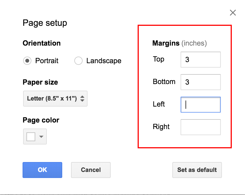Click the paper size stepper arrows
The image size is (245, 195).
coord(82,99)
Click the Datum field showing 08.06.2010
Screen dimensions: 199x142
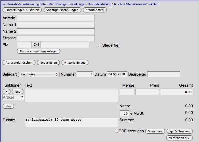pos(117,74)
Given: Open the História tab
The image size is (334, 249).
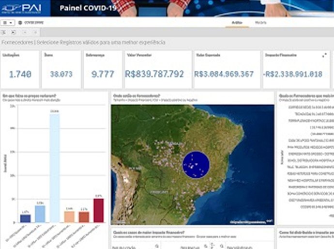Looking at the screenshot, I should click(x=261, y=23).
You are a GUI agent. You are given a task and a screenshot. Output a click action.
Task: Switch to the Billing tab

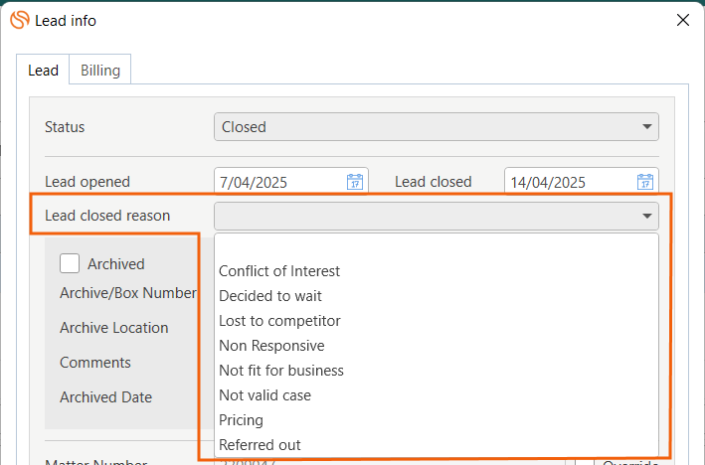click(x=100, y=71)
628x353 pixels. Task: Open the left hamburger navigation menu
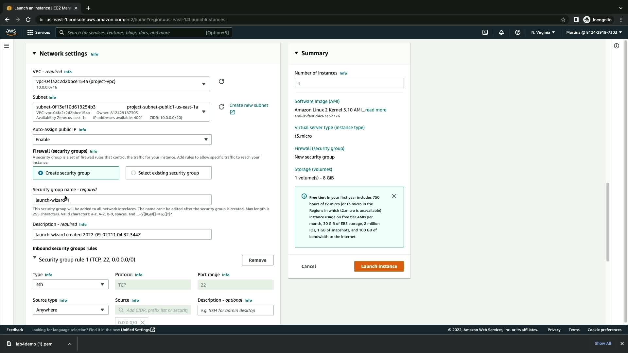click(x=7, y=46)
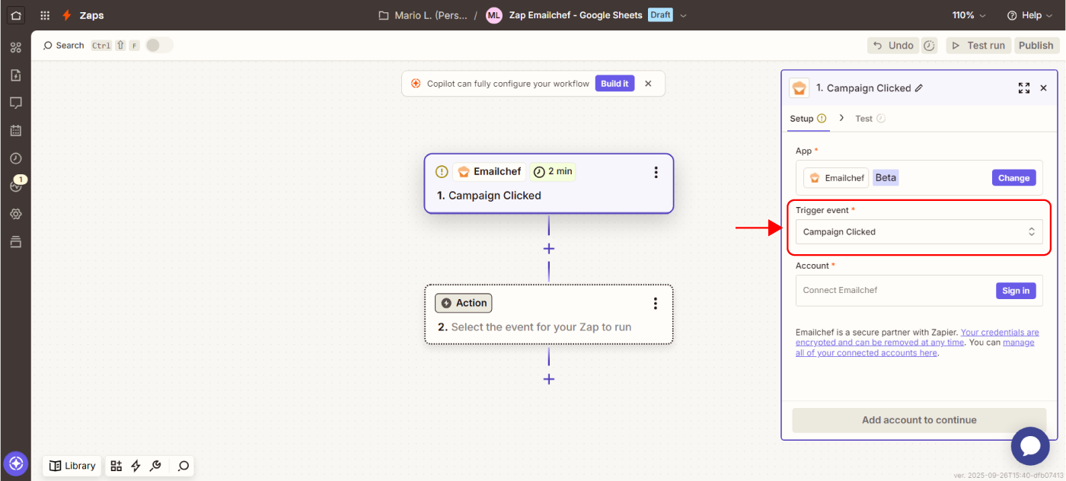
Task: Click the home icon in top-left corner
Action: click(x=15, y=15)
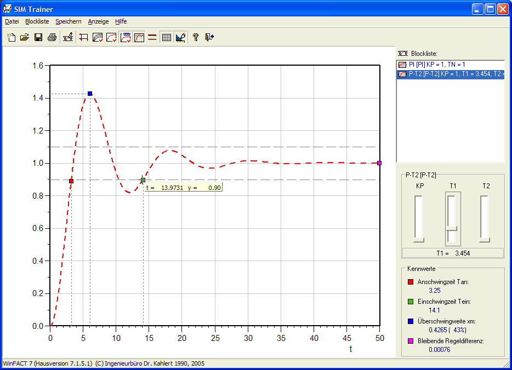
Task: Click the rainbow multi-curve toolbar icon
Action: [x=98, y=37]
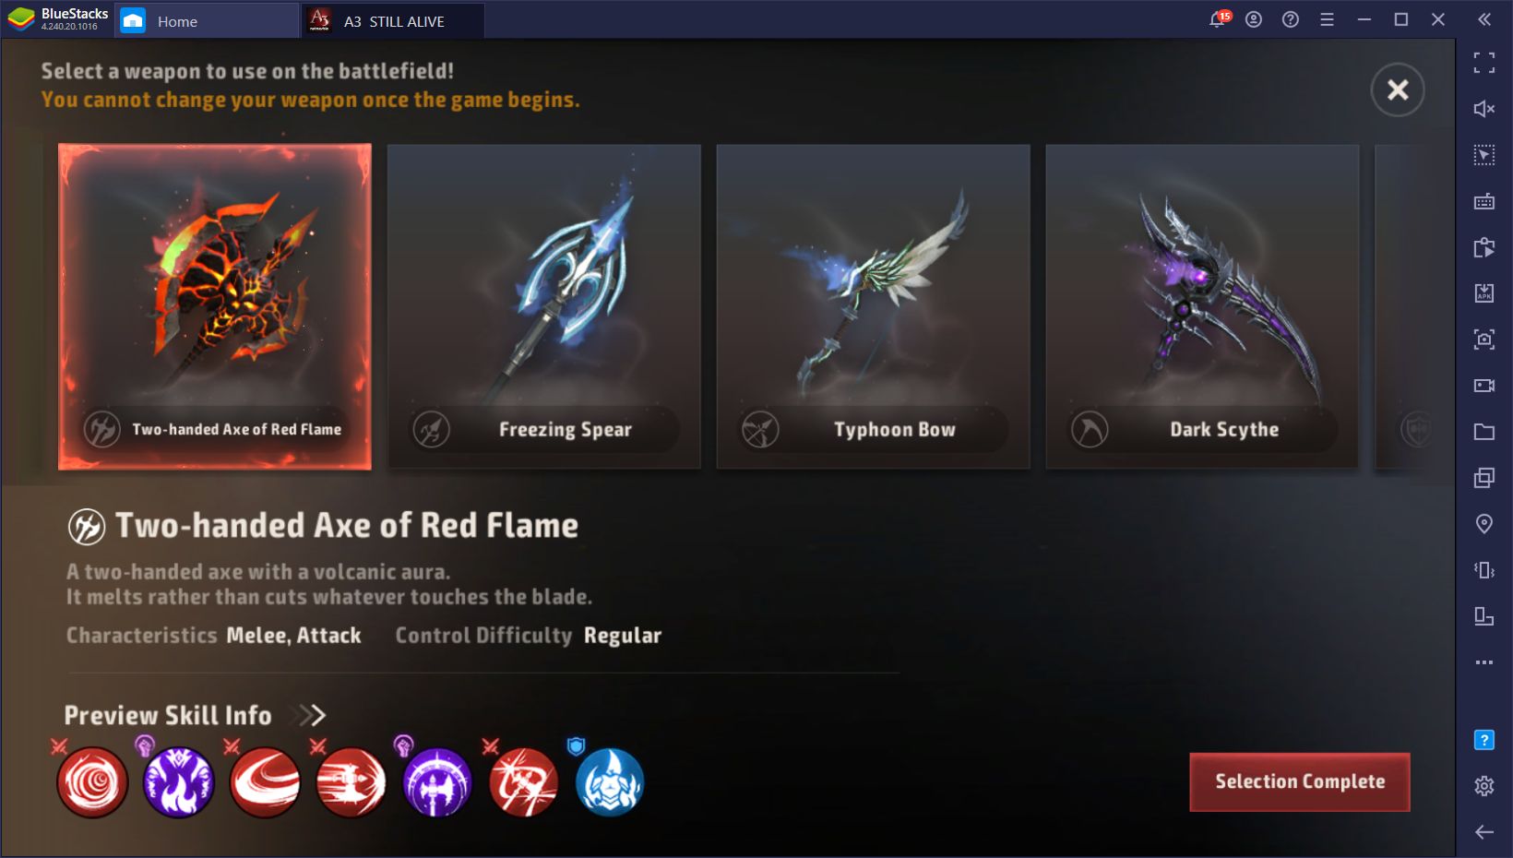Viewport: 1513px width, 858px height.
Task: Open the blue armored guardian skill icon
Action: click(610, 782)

- _What this task involves_
Can you turn the entries above into a numbered list, with one line per item, no blank lines, and no pictures?

- _The output_
1. Click the paper size stepper arrows
2. The image size is (245, 195).
3. coord(82,99)
4. Click the Datum field showing 08.06.2010
5. Screen dimensions: 199x142
6. pos(117,74)
7. Given: Open the História tab
8. The image size is (334, 249).
9. Looking at the screenshot, I should click(x=261, y=23).
10. You are a GUI agent. You are given a task and a screenshot. Output a click action.
11. Task: Switch to the Billing tab
12. click(x=100, y=71)
13. 628x353 pixels. Task: Open the left hamburger navigation menu
14. click(x=7, y=46)
15. Task: Click the home icon in top-left corner
16. Action: click(x=15, y=15)
17. Task: Click the rainbow multi-curve toolbar icon
18. Action: [x=98, y=37]
19. Viewport: 1513px width, 858px height.
20. Task: Open the blue armored guardian skill icon
21. Action: click(610, 782)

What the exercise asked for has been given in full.